Hannover, 1997: Dr. Louis Krompotic - HZ - Verlag, 400 Seiten, durchgehend Kunstdruckpapier, 231 Farbabbildungen, 85 Schwarzweiß-Abbildungen, Zeichnungen, Pläne, Format 49 x 34 cm, Leinen mit Schutzumschlag, im Schuber, ISBN 3-00-001336-9

Soll man Untertanen, von denen „der merer tail arm wittib und waisen, di ire manspersonen von den feindt verloren [...] und an underlass vor den feindten sowol yeczo im frid als vor erschlagen, gefangen und sambt iren vieh und anderer irer armut wegkh verführet werden“ mit grossen baulichen Unkosten schützen? Oder wären besser deren dürftige Befestigungsanlagen „gar nider zu reissen und die hayser hinwegkh zu thuen“ wären, um „damit das geschloss des fester und vor den feundt“ sicherer zu erhalten?

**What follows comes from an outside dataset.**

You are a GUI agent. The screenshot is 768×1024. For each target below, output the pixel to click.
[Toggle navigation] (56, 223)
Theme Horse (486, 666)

Kriegsbaukunst und Entvölkerung, Spionage, strategisches Denken und Handeln, nüchterne Berichterstattung betreffend Leben oder Tod, Siegesfeier oder Verderbnis, das ist der Stoff, der sich hinter dem etwas sperrigen Titel eines Privat-Historikers, Mediziner seines Zeichens, verbirgt - in einem wertvoll ausgestattenten Druckwerk, das seinesgleichen wohl erst noch suchen muß.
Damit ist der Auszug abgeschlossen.